Processing duplication workflow

The Processing Duplication Workflow is a Relativity application that identifies primary and duplicate documents, all custodians, and all source files for documents. It also provides capabilities to identify unique, primary and duplicate files based on a relational field.

Before you begin

Supported versions

Note: Some versions of this application may not be eligible for support by Customer Support. For more information, see the Version support policy.

Click the following link to access the solution files.

Solution version Supported Relativity version
2022.1.7 All supported versions of Relativity.

Note: You must have valid Relativity Community credentials in order to download any Community file linked to the documentation site. You'll need to enter those credentials on the Community login screen if you're not already logged in. If you're already logged in to the Community at the time you click a link, the file is automatically downloaded in the bottom left corner of your screen. If you get an error message stating "URL No Longer Exists" after clicking a Community link, it may be due to a single sign-on error related to the SAML Assertion Validator, and you should contact your IT department.

Components

This custom solution consists of the following components:

  • Relativity application
  • Relativity scripts that run at the workspace level within a script group

Considerations

  • This script should only be run by a system admin. If you are not a system admin, we recommend you do not run this script.
  • The solution may require you to create fields in your environment.
    • The All Source Locations and All Custodians scripts require a new field to store the output of running those scripts.
    • Please see Update Duplicate Status script for detailed information about corresponding fields that need to be created.
  • You have the option of tagging a document as Responsive and then propagating that value to the document’s family members. For more information, see Applying propagation to documents.
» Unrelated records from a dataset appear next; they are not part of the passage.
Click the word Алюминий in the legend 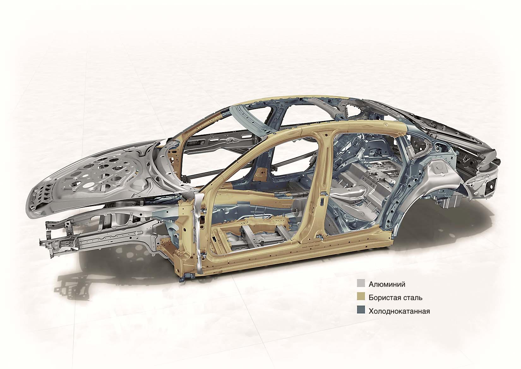(x=387, y=285)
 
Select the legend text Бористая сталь (x=395, y=298)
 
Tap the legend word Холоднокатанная (x=399, y=311)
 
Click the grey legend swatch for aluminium (x=361, y=284)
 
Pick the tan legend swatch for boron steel (x=361, y=297)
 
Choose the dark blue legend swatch (x=361, y=311)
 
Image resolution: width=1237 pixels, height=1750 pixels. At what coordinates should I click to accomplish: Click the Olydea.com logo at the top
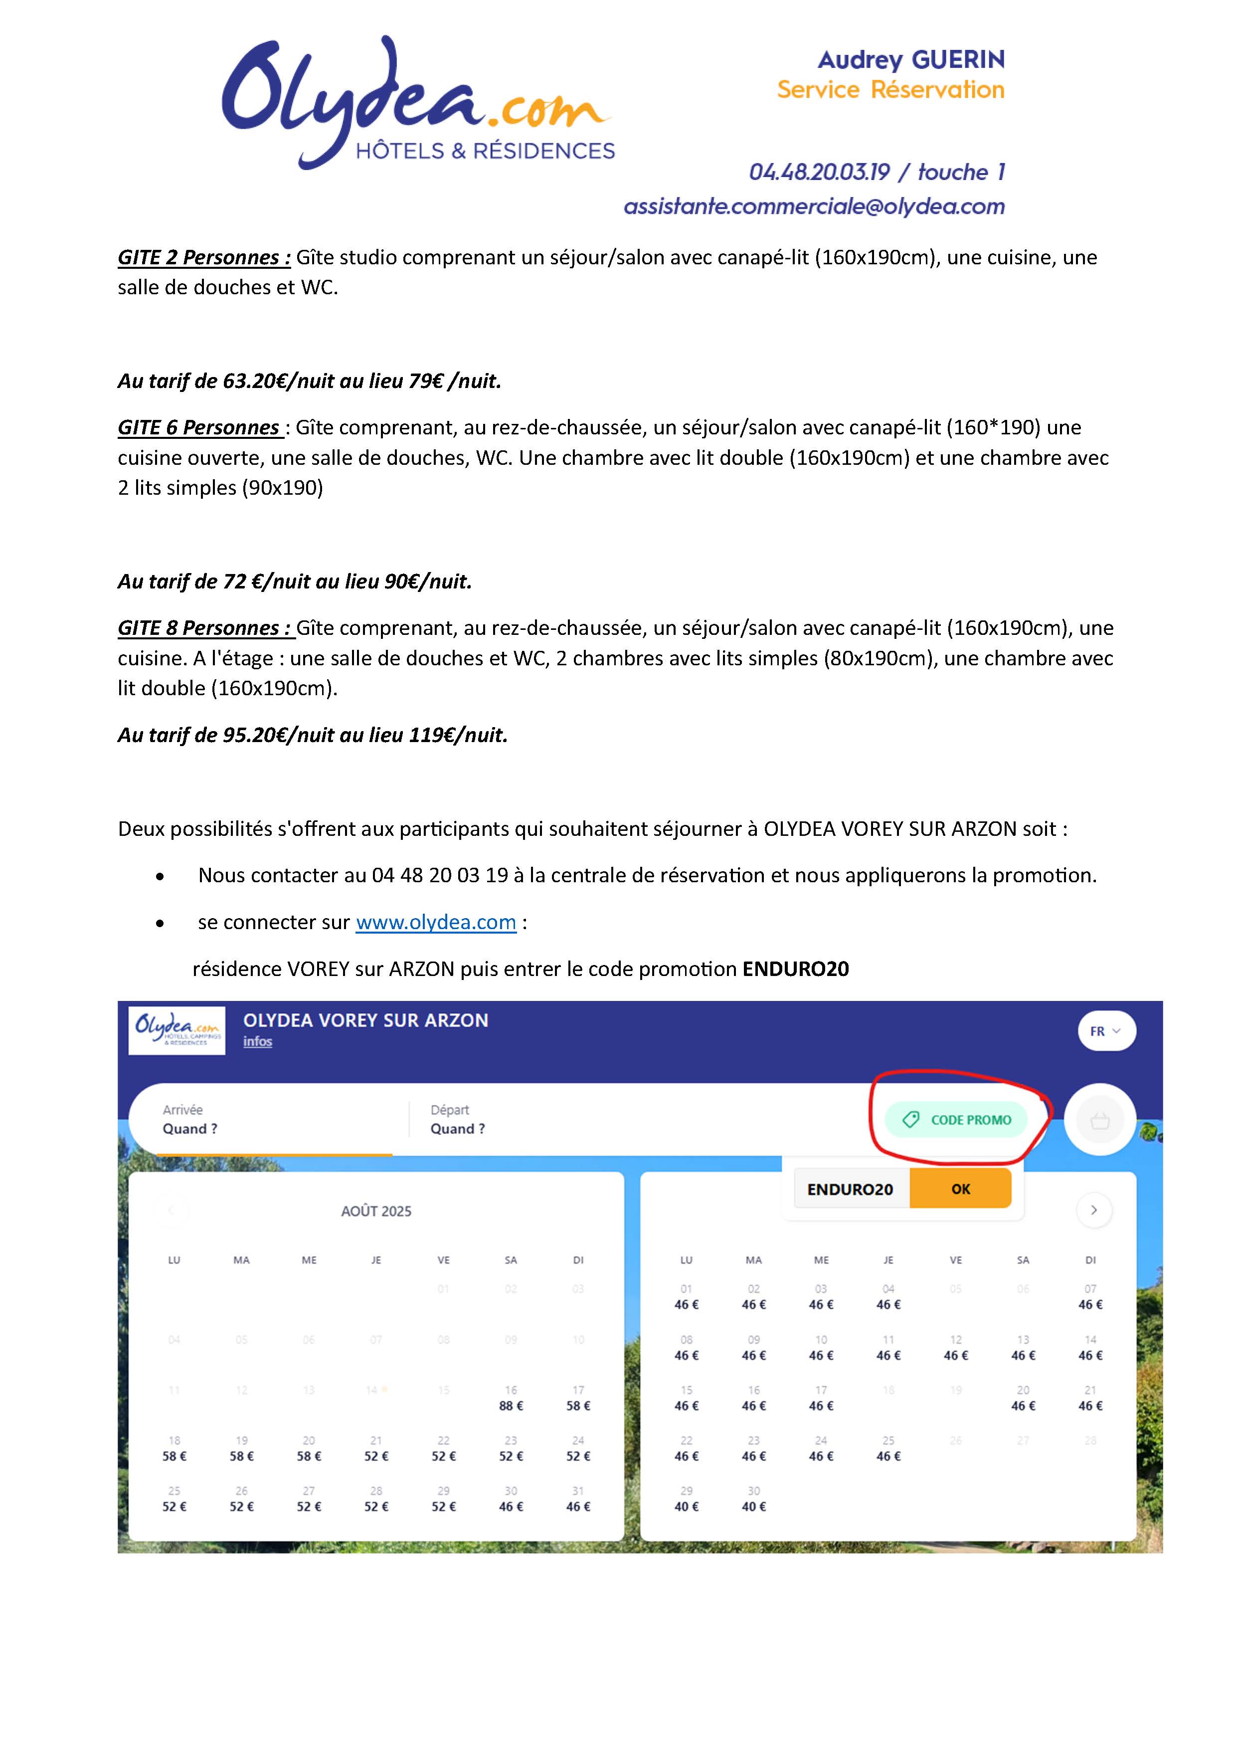pos(418,103)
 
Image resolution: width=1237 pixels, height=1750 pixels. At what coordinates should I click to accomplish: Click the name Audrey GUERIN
pos(911,59)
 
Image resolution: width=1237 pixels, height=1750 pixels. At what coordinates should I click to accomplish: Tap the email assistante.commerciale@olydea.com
pos(814,206)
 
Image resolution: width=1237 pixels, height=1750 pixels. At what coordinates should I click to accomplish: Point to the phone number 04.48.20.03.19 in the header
pos(819,172)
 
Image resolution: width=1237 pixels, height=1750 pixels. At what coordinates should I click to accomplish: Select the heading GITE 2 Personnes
pos(203,258)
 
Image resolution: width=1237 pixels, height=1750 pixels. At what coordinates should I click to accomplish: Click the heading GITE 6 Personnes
pos(200,427)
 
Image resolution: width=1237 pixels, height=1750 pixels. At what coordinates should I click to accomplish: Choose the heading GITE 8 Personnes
pos(203,628)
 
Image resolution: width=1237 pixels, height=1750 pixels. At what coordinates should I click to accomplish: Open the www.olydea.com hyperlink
pos(436,922)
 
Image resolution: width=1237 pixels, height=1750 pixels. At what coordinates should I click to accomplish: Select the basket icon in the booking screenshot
pos(1099,1121)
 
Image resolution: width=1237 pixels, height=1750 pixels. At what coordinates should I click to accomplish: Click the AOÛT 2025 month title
pos(376,1211)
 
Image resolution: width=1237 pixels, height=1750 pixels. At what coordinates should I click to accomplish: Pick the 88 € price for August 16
pos(511,1405)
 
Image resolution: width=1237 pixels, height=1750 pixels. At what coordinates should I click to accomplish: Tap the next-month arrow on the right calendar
pos(1094,1209)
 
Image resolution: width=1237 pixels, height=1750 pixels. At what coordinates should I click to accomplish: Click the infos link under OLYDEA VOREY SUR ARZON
pos(258,1042)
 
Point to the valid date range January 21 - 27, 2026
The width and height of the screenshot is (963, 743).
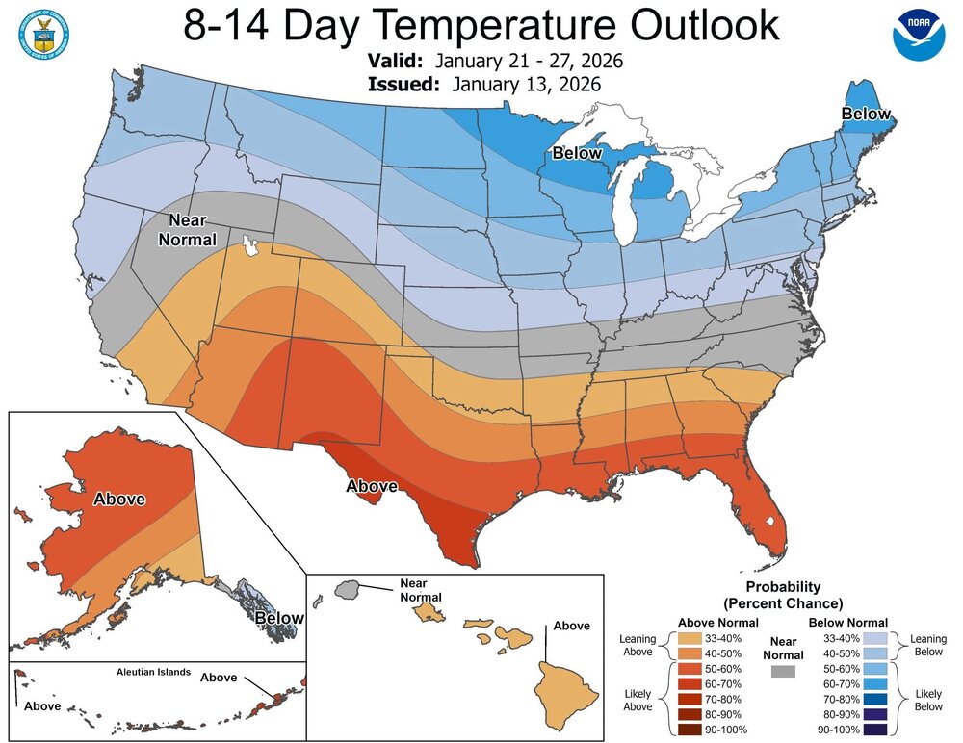tap(529, 61)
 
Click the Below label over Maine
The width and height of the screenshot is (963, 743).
tap(866, 115)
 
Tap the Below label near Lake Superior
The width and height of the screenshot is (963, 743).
tap(576, 153)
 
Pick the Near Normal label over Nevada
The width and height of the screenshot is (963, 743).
tap(189, 229)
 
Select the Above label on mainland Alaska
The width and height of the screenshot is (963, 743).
tap(118, 499)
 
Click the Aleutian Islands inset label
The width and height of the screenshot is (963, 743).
tap(141, 672)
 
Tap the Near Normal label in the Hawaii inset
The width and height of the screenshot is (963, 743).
tap(421, 589)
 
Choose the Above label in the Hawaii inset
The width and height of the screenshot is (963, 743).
tap(570, 626)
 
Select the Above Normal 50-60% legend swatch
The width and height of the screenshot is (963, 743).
tap(690, 668)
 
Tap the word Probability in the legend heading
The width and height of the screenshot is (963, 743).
tap(783, 586)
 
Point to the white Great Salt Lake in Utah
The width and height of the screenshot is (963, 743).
tap(252, 246)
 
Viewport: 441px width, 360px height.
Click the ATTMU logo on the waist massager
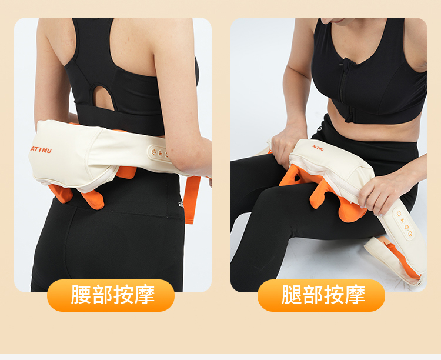41,150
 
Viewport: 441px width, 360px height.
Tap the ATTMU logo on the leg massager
318,148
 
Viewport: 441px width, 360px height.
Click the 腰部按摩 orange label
111,295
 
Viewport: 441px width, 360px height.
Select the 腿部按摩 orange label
321,295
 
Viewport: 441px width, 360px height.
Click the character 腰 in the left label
81,295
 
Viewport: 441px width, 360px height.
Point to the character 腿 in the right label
292,295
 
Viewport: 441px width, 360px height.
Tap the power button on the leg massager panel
410,234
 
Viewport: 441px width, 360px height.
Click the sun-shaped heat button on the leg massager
399,214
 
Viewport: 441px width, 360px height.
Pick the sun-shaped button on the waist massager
154,152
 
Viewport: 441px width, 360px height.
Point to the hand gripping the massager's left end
285,148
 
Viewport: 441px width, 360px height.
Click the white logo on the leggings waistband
181,204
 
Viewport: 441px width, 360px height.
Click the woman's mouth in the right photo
337,21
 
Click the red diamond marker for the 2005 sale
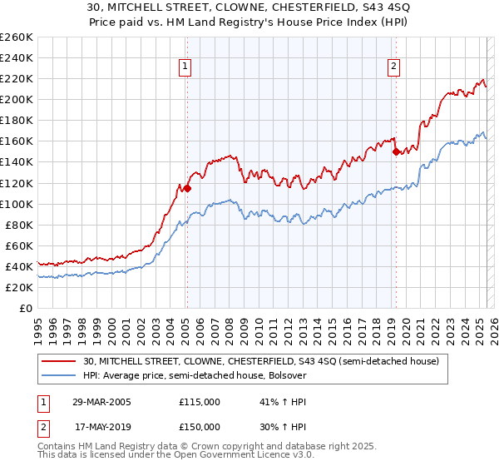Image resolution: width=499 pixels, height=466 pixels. (x=187, y=188)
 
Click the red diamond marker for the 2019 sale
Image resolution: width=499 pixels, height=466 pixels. (x=396, y=151)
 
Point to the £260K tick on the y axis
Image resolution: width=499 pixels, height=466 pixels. (x=17, y=37)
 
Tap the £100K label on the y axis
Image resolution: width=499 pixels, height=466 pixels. (x=17, y=204)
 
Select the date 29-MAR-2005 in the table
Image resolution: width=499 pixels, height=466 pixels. (x=101, y=402)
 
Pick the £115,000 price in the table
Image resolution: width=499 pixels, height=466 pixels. (x=200, y=402)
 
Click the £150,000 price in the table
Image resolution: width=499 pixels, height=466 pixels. (x=200, y=427)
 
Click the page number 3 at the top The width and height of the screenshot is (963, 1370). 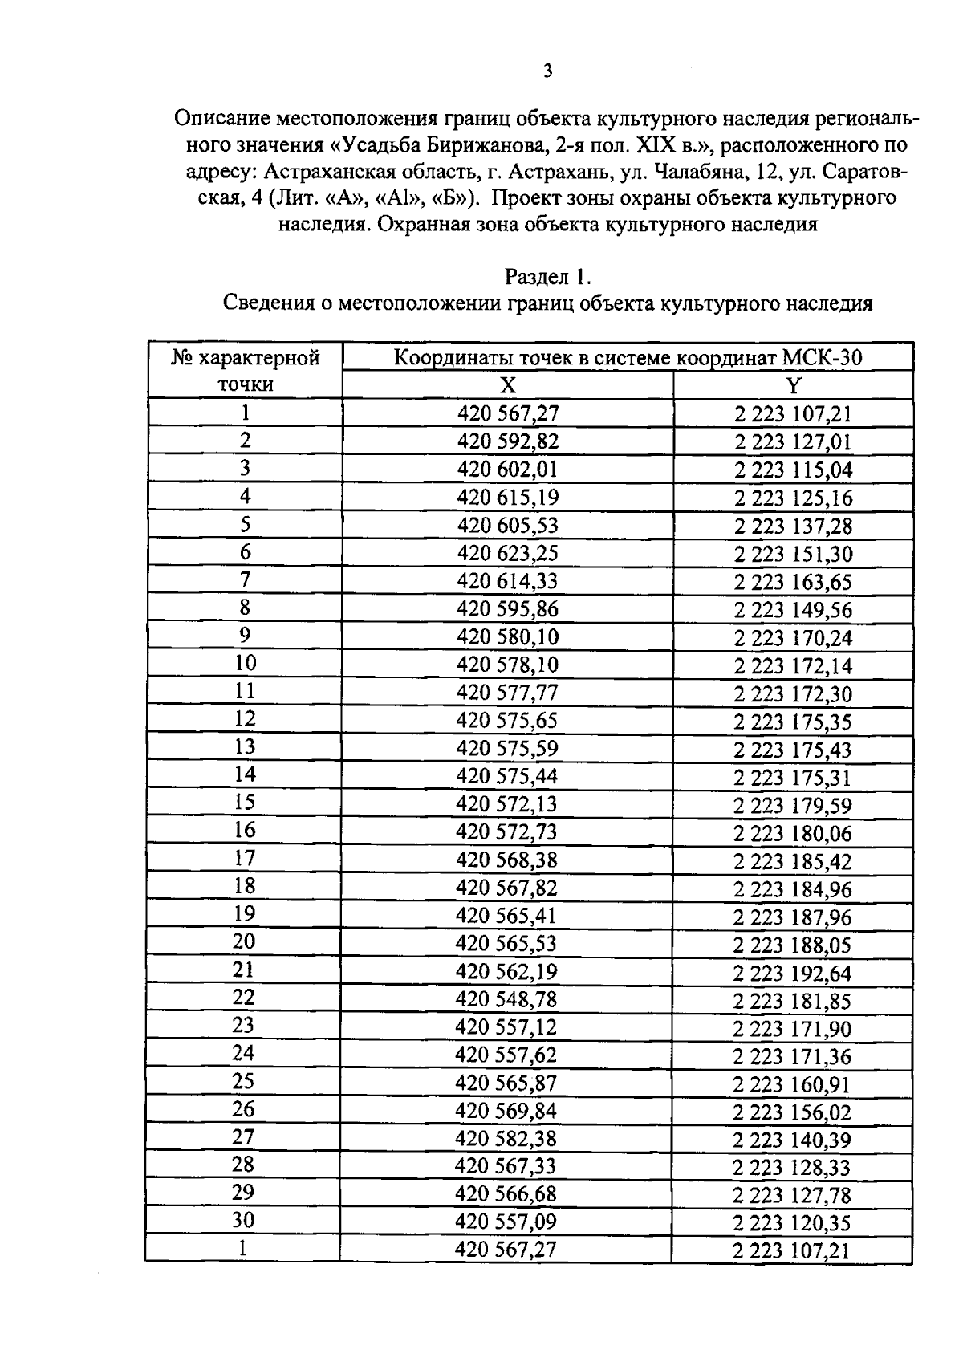pyautogui.click(x=547, y=71)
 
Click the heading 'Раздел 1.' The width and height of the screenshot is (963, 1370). pyautogui.click(x=547, y=277)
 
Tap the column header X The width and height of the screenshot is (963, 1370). pyautogui.click(x=507, y=386)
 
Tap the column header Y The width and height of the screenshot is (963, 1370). pyautogui.click(x=793, y=386)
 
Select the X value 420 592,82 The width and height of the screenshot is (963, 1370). pyautogui.click(x=507, y=441)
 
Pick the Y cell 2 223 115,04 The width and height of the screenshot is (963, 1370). pyautogui.click(x=793, y=470)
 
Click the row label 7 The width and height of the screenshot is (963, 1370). pyautogui.click(x=245, y=580)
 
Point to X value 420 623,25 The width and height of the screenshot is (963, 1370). pyautogui.click(x=507, y=553)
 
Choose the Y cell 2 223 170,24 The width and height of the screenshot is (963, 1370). pyautogui.click(x=793, y=637)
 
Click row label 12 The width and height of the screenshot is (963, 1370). pyautogui.click(x=245, y=719)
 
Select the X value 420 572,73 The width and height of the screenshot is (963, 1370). pyautogui.click(x=506, y=831)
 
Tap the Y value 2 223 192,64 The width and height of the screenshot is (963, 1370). pyautogui.click(x=792, y=973)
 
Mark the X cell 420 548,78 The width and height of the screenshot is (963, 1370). pyautogui.click(x=506, y=999)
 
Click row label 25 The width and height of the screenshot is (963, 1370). pyautogui.click(x=243, y=1082)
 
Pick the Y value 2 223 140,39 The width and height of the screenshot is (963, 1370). pyautogui.click(x=792, y=1140)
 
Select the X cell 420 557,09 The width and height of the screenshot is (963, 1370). pyautogui.click(x=506, y=1222)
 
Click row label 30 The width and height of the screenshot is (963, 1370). pyautogui.click(x=243, y=1221)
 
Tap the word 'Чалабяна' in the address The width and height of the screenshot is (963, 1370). pyautogui.click(x=692, y=172)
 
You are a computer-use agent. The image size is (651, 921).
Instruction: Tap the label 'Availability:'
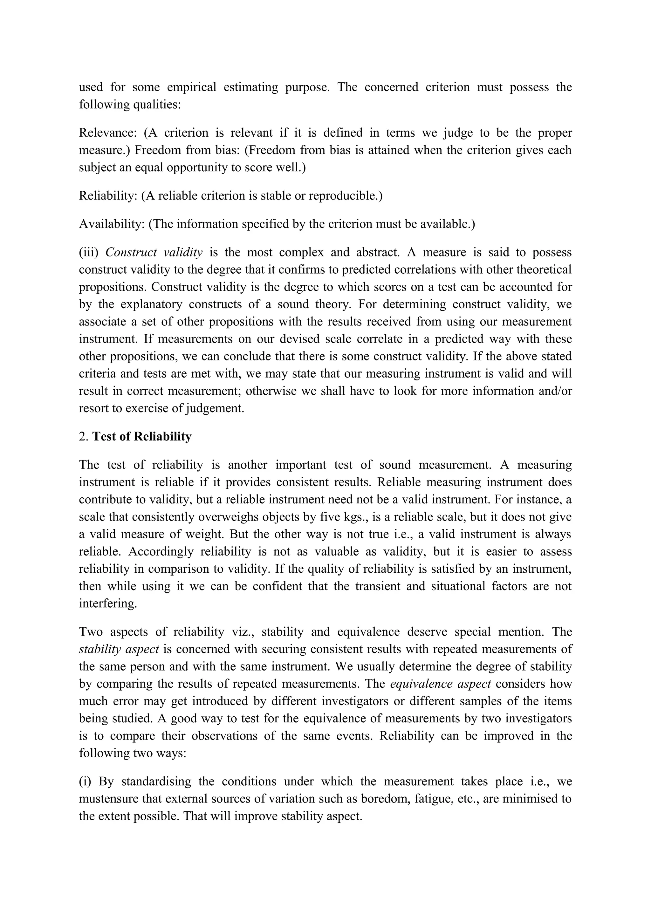(x=112, y=224)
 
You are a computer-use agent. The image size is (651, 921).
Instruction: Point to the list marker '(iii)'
(x=88, y=252)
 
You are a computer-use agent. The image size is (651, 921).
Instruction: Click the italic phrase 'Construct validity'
(x=154, y=252)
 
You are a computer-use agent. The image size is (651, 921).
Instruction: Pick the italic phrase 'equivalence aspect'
(x=441, y=684)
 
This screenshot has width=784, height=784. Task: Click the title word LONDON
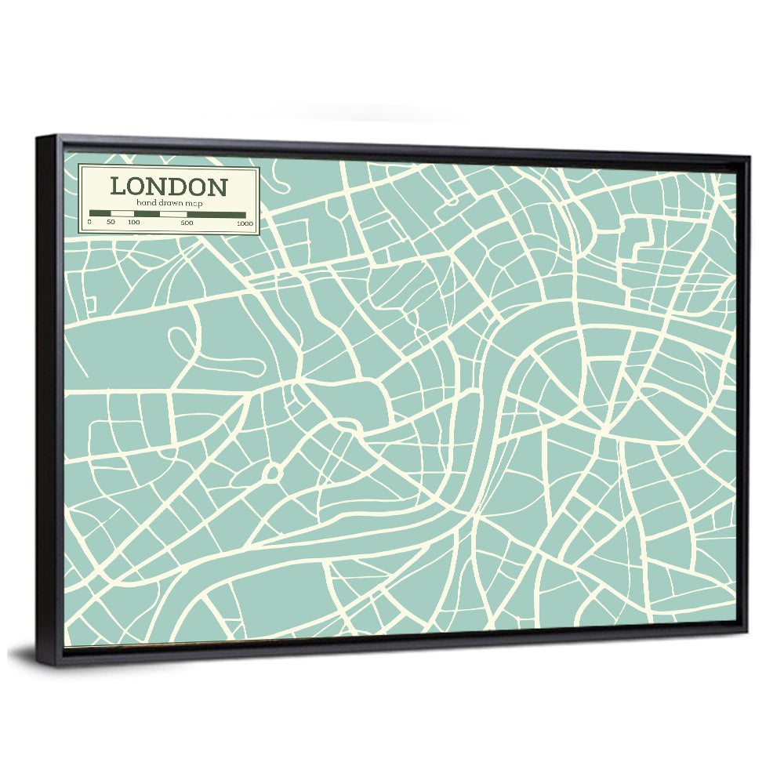(x=169, y=187)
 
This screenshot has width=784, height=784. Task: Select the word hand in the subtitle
(x=147, y=203)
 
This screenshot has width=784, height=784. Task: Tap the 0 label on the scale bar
(x=89, y=223)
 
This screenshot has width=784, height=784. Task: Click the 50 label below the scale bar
(x=111, y=223)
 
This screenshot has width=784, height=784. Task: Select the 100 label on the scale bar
(x=134, y=223)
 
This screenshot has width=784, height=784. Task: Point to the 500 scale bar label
(x=187, y=223)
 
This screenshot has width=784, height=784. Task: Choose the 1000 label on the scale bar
(x=245, y=223)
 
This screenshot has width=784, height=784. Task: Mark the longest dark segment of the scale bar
(x=216, y=213)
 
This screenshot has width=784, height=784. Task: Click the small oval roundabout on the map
(x=272, y=472)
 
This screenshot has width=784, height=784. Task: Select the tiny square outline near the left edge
(x=90, y=303)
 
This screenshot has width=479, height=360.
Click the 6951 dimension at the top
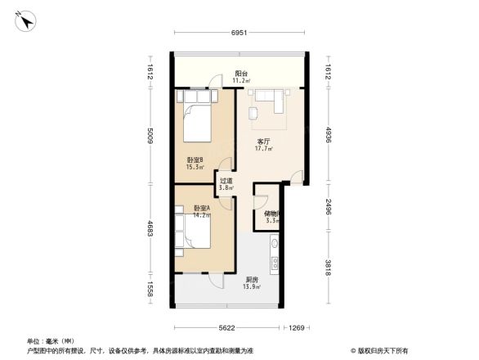[x=238, y=32]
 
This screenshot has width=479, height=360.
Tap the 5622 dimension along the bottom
[x=226, y=328]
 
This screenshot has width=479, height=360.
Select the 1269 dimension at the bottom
[x=295, y=328]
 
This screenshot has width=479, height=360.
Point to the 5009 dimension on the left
[x=151, y=137]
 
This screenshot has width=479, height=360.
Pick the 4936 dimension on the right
[x=328, y=135]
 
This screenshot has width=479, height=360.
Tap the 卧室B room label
[x=195, y=160]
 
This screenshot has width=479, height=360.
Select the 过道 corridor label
[x=226, y=181]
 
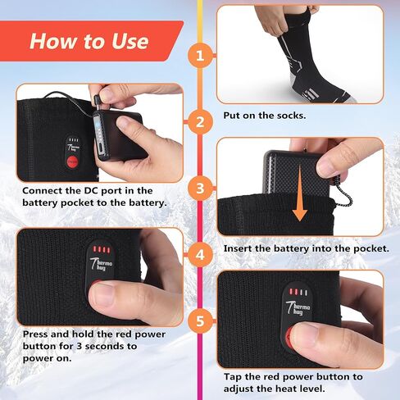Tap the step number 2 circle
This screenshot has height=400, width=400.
click(199, 123)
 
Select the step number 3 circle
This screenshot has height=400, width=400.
click(199, 189)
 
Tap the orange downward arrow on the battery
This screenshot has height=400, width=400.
click(300, 197)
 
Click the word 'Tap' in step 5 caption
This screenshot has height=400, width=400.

Deploying and configuring the solution

To deploy and configure the solution, add it to the Application Library as a Relativity application by following these steps:

  1. Log in to Relativity.
  2. Navigate to the kCura Admin tab, and then click the Application Library sub-tab.
  3. Click on the Upload Application button.
  4. Next to Application File, click Select File.
  5. Navigate to and select the Processing Duplication Workflow.rap file included in the solution, and then click Open.
  6. Click the Save button.

Preparing the workspace

After you add the solution to the Application Library, you're ready to install and configure it to a workspace by following these steps:

  1. Navigate to the kCura Admin tab, and then click the Application Library sub-tab.
  2. Click the name of the Processing Duplication Workflow application.
  3. Next to Workspaces Installed, click Select.
  4. Select the check box next to the workspace that you want to install the solution in. To install the solution in more than one workspace, select the check box next to each additional workspace that you want. Move the selected workspaces to the column on the right.
  5. Click Apply.
  6. The Workspaces Installed category displays the progress of the installation.

Note: The Processing Scripts tab will be put under Other tabs.

Running the solution

After you install and configure the solution to a workspace, the Processing Item Level Scripts and Processing Family Scripts sub-tabs become available under the Processing Duplication Workflow tab and contain three Relativity scripts within a script group:

  1. All Custodians script (Item Level)
  2. All Source Locations script (Item Level)
  3. Update Duplicate Status script (Item Level)
  4. All Custodians script (Family Level)
  5. All Source Locations script (Family Level)
  6. Update Duplicate Status script (Family Level)

When choosing which script to run, keep in mind the group of documents you wish to run your script on. For example, to find which families of documents are duplicates, execute the Update Duplicate Status script (Family Level) script. To find any duplicate in your dataset regardless of family, execute the All Custodians script (Item Level).

All Custodians (Item Level) script

The All Custodians (Item Level) script populates a field with the names of all custodians who own a document. To run the All Custodians (Item Level) script: 

  1. Navigate to the Processing Item Level Scripts sub-tab.
  2. The Processing Item Level Scripts page appears. Select the radio button next to All Custodians (Item Level).

    Script 1: All Custodians (Item Level)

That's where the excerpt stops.